**YOUR ASSIGNMENT**
Only lines containing the string "проверки" belong in the answer; copy all of them from the entries.

━━━━━ EXERCISE DATA

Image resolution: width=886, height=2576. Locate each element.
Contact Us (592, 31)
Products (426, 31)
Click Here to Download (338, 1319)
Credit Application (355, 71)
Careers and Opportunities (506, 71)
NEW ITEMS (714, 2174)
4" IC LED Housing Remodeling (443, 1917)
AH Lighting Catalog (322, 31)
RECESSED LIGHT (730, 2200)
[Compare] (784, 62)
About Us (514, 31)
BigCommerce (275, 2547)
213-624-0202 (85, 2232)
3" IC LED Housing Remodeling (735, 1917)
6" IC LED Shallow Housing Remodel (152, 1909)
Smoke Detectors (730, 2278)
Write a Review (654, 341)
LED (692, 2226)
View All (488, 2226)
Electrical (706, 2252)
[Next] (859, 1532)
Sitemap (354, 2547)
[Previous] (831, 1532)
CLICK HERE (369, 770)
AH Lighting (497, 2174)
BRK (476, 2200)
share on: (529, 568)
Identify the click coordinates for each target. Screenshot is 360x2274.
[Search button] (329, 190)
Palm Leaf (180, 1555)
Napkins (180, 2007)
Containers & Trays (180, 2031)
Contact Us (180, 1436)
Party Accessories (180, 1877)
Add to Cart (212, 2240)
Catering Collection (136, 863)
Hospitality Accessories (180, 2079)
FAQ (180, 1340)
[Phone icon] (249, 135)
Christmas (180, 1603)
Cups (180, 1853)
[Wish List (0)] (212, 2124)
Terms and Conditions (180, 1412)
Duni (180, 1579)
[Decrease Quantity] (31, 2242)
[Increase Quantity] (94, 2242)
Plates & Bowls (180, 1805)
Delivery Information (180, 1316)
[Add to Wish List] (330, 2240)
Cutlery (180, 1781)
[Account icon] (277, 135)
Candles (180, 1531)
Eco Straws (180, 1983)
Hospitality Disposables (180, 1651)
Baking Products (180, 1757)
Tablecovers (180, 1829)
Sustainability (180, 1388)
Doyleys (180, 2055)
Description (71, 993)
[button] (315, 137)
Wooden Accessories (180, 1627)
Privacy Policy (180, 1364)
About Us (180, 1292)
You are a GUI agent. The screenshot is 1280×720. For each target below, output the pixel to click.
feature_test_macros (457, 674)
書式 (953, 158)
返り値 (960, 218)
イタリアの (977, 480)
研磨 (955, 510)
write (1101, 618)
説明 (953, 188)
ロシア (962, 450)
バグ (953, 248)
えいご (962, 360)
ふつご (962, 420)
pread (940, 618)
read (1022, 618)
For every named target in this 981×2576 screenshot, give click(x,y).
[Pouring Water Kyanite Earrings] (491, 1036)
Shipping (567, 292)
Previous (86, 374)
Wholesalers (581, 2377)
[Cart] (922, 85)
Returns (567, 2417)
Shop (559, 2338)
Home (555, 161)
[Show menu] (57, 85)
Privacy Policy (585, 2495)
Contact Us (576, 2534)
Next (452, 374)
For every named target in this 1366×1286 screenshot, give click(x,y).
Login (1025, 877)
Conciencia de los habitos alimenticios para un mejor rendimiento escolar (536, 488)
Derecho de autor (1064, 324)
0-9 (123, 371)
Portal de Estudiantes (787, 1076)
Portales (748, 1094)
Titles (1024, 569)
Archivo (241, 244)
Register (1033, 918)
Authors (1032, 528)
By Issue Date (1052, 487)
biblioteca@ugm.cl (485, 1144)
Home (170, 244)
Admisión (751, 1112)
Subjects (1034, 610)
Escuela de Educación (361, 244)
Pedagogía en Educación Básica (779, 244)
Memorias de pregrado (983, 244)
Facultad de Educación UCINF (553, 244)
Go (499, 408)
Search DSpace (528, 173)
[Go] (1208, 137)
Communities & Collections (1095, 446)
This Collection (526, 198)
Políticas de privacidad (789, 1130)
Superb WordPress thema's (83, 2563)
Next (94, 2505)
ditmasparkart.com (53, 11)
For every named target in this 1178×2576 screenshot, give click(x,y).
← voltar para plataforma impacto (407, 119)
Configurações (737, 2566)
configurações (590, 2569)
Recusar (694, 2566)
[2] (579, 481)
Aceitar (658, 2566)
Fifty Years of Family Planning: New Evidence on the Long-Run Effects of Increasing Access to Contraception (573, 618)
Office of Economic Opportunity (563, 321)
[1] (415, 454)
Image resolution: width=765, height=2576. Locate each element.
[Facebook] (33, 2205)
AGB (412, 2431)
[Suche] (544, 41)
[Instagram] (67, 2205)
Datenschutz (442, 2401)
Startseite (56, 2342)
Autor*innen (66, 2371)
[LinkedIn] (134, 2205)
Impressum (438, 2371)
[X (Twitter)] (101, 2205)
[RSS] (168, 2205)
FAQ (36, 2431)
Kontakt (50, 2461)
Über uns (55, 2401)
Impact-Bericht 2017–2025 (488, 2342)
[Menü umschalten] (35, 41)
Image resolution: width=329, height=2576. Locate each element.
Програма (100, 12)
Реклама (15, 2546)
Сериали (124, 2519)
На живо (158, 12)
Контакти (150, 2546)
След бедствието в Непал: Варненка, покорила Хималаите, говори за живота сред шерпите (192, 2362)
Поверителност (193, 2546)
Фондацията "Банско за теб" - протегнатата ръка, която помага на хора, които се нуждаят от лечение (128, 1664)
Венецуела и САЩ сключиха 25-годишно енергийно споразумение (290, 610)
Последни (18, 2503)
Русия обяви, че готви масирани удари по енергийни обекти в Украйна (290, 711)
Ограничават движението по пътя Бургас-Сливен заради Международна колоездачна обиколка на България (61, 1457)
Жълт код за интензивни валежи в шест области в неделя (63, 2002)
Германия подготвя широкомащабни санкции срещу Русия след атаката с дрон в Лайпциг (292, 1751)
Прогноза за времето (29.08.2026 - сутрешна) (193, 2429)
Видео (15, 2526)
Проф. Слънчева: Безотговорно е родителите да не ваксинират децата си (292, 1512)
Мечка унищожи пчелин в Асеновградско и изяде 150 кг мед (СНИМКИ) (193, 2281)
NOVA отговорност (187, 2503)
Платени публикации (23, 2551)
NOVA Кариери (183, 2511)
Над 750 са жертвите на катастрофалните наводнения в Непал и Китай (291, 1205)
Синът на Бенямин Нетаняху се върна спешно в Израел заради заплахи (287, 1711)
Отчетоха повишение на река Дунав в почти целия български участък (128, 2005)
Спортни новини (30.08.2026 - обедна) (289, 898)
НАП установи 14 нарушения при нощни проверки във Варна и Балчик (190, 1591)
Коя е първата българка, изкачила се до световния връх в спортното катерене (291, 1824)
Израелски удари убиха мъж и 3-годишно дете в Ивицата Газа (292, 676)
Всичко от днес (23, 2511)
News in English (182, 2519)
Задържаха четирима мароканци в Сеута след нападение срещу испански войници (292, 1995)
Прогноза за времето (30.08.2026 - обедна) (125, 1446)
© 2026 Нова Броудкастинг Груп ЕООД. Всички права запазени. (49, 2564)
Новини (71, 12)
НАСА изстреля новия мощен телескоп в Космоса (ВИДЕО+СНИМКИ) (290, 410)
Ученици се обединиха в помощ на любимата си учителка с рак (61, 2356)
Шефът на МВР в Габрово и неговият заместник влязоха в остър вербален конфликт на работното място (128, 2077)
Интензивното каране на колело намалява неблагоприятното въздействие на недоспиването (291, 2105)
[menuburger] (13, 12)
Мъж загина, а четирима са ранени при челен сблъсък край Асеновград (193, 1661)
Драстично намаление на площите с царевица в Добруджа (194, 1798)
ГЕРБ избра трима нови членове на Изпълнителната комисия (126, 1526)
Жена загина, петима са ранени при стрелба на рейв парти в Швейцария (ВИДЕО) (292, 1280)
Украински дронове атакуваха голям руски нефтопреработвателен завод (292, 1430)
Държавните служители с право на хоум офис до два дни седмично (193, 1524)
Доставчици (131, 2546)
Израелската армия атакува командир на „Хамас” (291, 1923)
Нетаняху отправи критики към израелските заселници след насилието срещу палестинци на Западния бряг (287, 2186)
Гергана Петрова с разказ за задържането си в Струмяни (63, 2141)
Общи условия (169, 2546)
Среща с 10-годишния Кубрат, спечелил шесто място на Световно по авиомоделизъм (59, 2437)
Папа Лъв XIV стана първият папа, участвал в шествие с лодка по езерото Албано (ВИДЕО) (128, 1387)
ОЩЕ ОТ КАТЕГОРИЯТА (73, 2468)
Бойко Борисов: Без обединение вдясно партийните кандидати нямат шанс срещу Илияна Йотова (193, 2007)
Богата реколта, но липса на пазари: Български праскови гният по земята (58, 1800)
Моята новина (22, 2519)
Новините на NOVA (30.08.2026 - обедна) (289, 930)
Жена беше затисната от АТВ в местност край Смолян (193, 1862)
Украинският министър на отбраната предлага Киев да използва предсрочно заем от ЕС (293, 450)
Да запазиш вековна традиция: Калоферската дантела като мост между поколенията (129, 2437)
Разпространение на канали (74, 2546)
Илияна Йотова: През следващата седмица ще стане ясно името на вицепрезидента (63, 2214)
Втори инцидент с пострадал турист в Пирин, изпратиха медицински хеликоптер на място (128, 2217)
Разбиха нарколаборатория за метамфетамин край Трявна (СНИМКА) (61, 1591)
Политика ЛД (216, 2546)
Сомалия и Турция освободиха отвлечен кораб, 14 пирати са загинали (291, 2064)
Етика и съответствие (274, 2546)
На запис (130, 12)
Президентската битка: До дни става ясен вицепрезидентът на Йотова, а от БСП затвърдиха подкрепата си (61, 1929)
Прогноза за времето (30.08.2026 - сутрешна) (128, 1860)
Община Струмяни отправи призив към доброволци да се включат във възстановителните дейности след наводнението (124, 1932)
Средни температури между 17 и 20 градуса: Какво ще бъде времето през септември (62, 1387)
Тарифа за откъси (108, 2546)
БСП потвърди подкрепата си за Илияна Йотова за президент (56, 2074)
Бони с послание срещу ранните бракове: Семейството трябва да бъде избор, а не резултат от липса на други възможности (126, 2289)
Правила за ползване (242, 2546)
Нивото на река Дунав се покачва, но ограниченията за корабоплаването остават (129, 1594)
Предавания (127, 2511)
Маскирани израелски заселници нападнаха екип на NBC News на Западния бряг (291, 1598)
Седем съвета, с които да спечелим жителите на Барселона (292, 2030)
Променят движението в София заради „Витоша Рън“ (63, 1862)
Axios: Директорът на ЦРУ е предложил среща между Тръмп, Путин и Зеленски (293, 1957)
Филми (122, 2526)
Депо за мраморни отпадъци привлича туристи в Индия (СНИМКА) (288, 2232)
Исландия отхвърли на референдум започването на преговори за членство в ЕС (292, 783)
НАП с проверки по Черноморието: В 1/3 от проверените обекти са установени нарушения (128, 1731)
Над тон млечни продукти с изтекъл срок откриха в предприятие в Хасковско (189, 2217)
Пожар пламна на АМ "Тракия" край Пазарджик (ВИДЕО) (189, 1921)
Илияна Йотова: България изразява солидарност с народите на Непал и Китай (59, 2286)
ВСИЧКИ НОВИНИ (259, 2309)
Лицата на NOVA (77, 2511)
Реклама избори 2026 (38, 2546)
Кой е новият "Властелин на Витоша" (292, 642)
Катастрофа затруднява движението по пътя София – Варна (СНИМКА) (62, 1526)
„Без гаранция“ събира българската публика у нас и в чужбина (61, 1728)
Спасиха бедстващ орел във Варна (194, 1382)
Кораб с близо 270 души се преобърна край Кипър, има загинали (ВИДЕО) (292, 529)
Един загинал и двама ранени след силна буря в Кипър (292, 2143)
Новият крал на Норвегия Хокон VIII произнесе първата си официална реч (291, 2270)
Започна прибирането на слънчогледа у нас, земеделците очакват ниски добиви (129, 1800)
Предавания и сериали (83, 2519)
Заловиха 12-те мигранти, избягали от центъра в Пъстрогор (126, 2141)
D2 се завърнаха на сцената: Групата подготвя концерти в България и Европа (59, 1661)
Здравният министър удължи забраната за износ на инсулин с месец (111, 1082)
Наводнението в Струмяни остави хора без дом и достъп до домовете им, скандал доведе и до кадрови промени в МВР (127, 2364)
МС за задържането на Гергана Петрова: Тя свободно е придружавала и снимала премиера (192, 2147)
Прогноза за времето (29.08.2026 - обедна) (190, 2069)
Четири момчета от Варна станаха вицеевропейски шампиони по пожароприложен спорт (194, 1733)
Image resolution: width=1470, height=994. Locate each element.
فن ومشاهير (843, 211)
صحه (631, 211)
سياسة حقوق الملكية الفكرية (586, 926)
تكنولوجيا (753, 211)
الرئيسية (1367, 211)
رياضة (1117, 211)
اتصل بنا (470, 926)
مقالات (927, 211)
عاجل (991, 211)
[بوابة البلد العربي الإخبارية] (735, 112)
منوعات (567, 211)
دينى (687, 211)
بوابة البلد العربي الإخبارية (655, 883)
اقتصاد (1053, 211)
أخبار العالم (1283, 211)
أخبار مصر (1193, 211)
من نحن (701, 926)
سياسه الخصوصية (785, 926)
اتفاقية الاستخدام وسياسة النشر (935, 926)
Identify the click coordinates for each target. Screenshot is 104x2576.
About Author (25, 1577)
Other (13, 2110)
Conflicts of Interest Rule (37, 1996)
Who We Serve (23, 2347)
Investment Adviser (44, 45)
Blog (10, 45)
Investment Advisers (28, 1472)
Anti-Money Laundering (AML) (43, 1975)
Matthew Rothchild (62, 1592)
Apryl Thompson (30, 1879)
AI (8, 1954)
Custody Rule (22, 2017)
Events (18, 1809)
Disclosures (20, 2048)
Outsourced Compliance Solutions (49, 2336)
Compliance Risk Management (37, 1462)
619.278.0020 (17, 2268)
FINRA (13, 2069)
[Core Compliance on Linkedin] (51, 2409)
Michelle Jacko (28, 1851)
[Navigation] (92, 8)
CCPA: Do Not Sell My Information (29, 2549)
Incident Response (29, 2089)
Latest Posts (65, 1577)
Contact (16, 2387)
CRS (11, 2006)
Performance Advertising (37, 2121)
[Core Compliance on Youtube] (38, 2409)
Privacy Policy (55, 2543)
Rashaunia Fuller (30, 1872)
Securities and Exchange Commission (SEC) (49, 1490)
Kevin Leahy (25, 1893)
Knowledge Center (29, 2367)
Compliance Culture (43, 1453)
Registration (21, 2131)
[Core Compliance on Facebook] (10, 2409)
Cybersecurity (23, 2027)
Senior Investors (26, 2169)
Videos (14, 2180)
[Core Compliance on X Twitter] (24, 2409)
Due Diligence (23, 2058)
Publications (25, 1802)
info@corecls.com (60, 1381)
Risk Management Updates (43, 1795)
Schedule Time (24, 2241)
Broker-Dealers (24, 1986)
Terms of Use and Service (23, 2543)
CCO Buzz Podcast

━━━━━━━━━━

**EXERCISE RESULT**
НАП установи 14 нарушения при нощни проверки във Варна и Балчик (190, 1591)
НАП с проверки по Черноморието: В 1/3 от проверените обекти са установени нарушения (128, 1731)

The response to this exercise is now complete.